Excerpt to read ▸
++++++

Under the 'as-if' rule an implementation is allowed to store two objects at the same machine address or not store an object at all if the program cannot observe the difference.

int foo() // const int // generated code: { return -2 ; }
{
    const int a = 7 ; // this implementation does not store a
    const int b = 9 ;

    const int* pa = &a ;
    const int* pb = &b ;

    if( pa && pb && pa != pb ) return *pa == 999 ? *pa + *pb : *pa - *pb ;
    else return a*b ;

    /* g++ 4.8 with -std=c++11 -pedantic -Wall -Werror -O3 -fomit-frame-pointer -c -S

    __Z3foov:
        movl    $-2, %eax
        ret

    */
}

int bar() // (modifiable) int // generated code: { return 0 ; }
{
     int a = 7 ; // this implementation does not store a
     int b = 9 ;

     int* pa = &a ;
     int* pb = &b ;

     if( pa != nullptr ) *pa = b ;

    if( pa && pb && pa != pb ) return *pa == 999 ? *pa + *pb : *pa - *pb ;
    else return a*b ;

    /* g++ 4.8 with -std=c++11 -pedantic -Wall -Werror -O3 -fomit-frame-pointer -c -S

    __Z3barv:
        xorl    %eax, %eax
        ret

    */
}

int baz() // array of (modifiable) int // generated code: { return 7 ; }
{
    int array[5] = { 0, 1, 2, 3, 4 } ; // this implementation does not store the array
    int* begin = array ;
    int* end = array + 5 ;
    int* mid = array + 2 ;
    return end - begin + *mid ;

    /* g++ 4.8 with -std=c++11 -pedantic -Wall -Werror -O3 -fomit-frame-pointer -c -S

    __Z3bazv:
        movl    $7, %eax
        ret

    */
}

int function( int&& ) ;

int foobar() // literal constant
{
    return function( 7 ) ; // this implementation stores the literal constant 7

    /* g++ 4.8 with -std=c++11 -pedantic -Wall -Werror -O3 -fomit-frame-pointer -c -S

    __Z6foobarv:
        subl    $44, %esp
        leal    28(%esp), %eax
        movl    %eax, (%esp)
        movl    $7, 28(%esp)
        call    __Z8functionOi
        addl    $44, %esp
        ret

    */
}

@mike_2000_17,
Thanks for your reply.

This is wrong. In the "constants.cpp", you need to write:
extern const int var = 5;
This is because, by default, a const-variable has internal linkage (i.e., not accessible from other translation units). This means that writing const int var = 5; is equivalent to writing static const int var = 5;, which is inconsistent with the prior declaration

Please correct me where I'm wrong.
Every source file compiled is a translation unit.
When I create constants.cpp and include constants.h in it, they both together form a translation unit.
Lets say I didn't use extern. It becomes static by default.
So when I now include constants.h in my several other .cpps,.. will copies of the same variable(stored in separate addresses) be made? Is this what internal linkage is?

++++++

Extracted material ▸
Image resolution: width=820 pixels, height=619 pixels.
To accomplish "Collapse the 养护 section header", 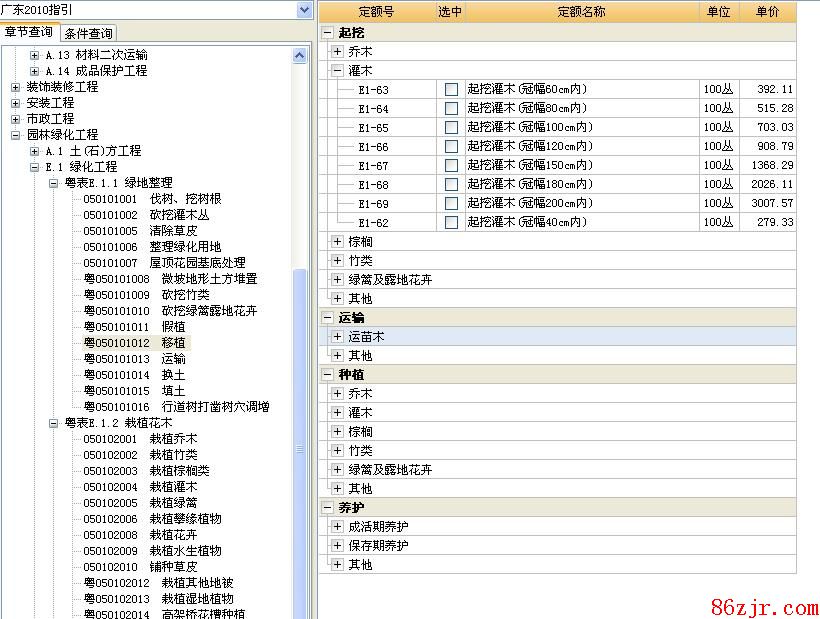I will pyautogui.click(x=328, y=508).
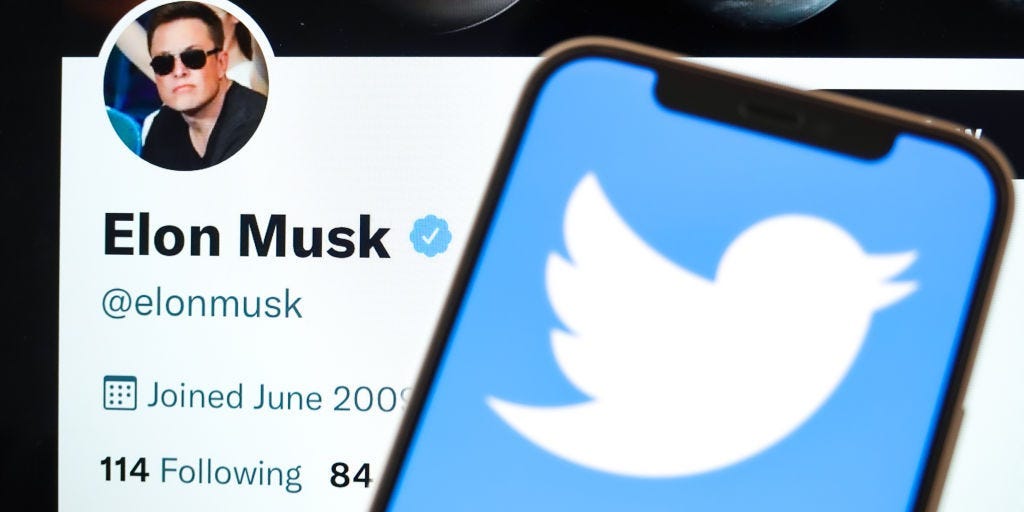Open the followers count starting with 84
The image size is (1024, 512).
(x=350, y=475)
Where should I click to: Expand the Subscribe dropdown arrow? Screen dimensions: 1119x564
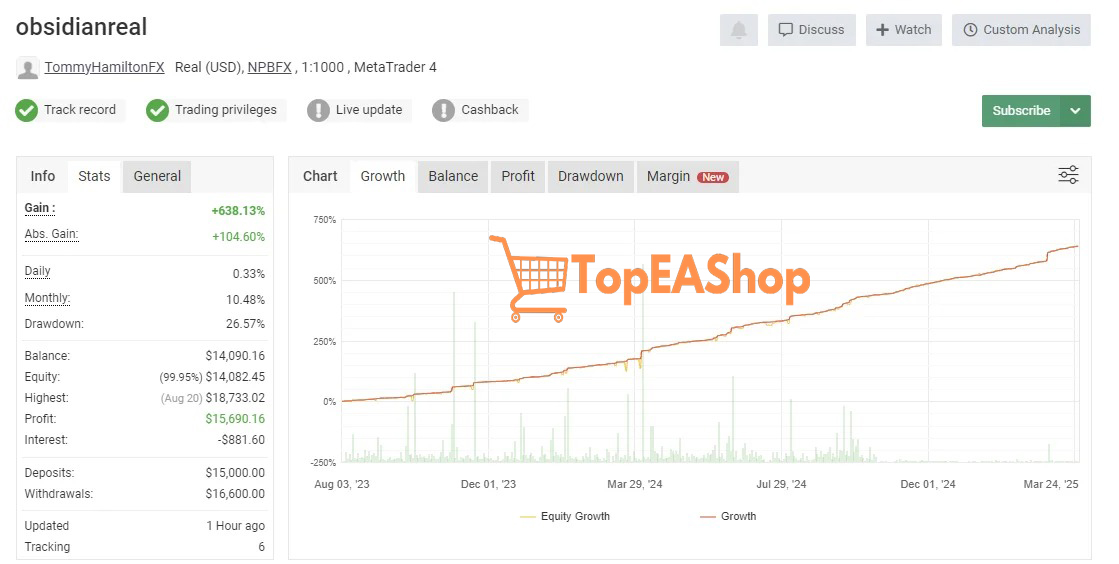coord(1075,111)
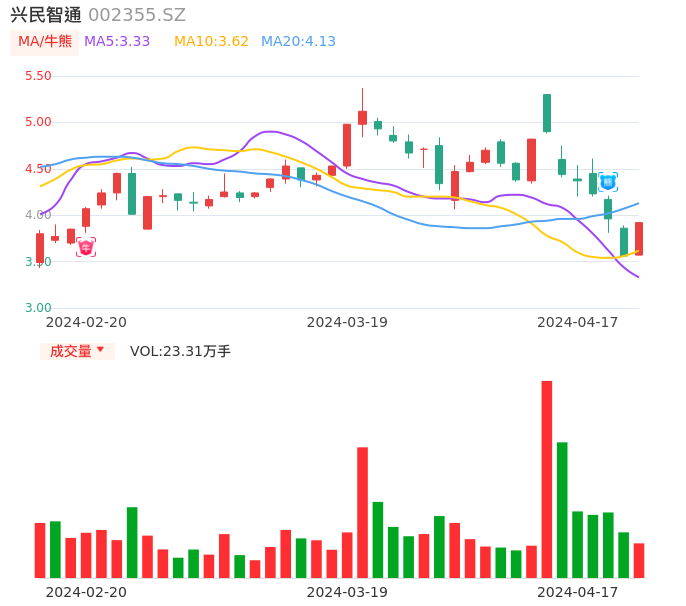
Task: Select the 成交量 volume indicator label
Action: 70,351
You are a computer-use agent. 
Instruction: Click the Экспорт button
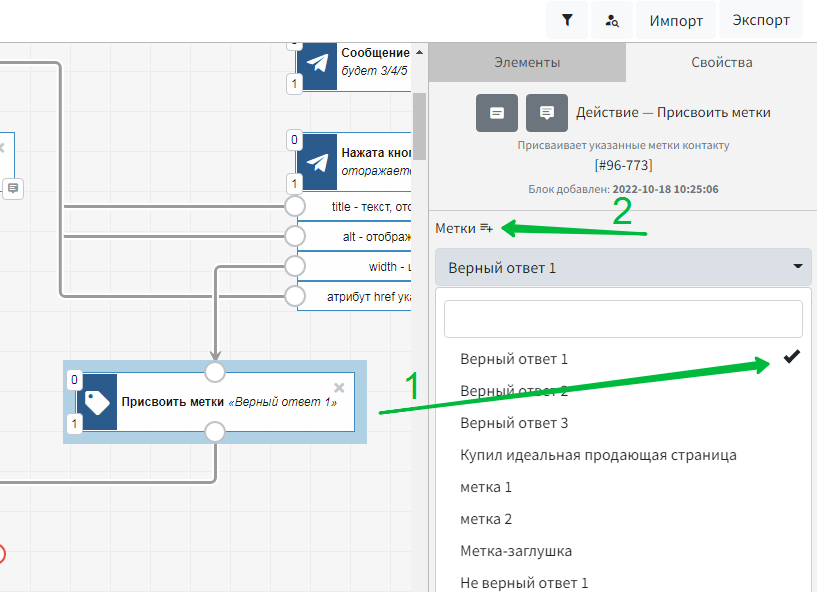pos(761,20)
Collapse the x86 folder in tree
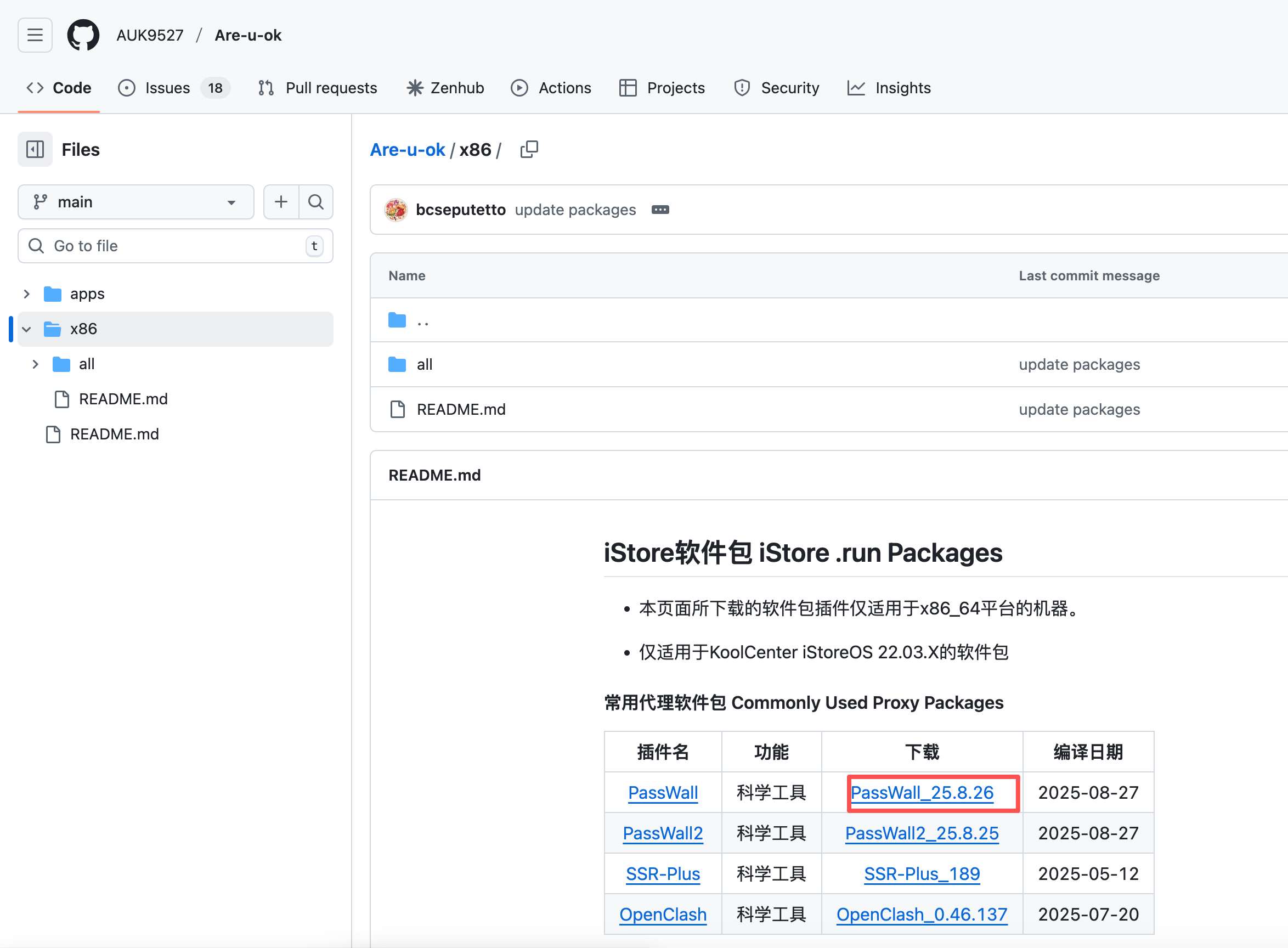The width and height of the screenshot is (1288, 948). coord(26,329)
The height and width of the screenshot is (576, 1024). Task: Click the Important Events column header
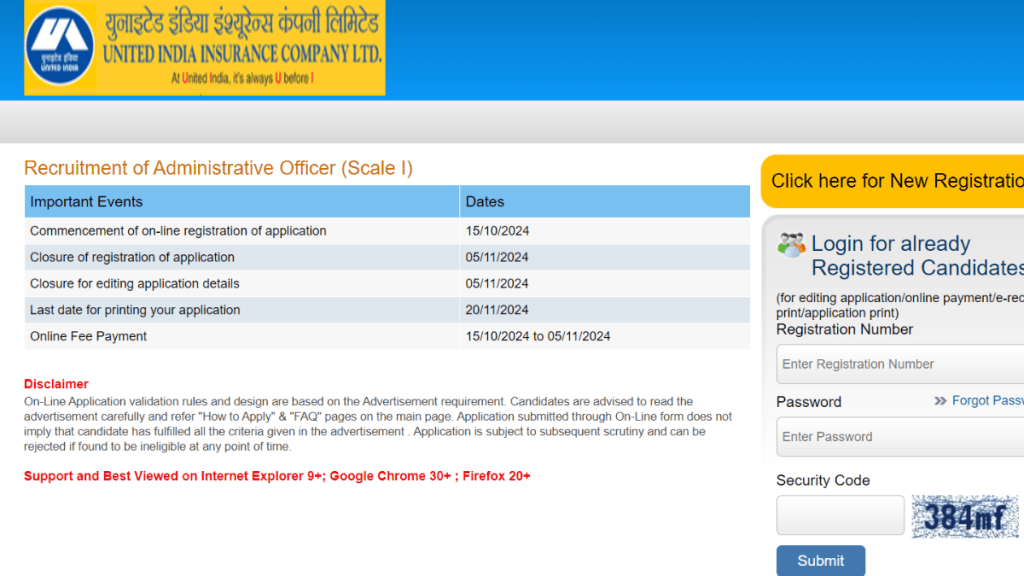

++++++

Short problem 1 ▸
Please list every compiler option passed to g++ 4.8 in the C++ storage and linkage thread.
Short problem 2 ▸
In the C++ storage and linkage thread, what linkage does a const variable have by default?

Worked solution 1 ▸
-std=c++11, -pedantic, -Wall, -Werror, -O3, -fomit-frame-pointer, -c, -S

Worked solution 2 ▸
Internal linkage, meaning it is not accessible from other translation units.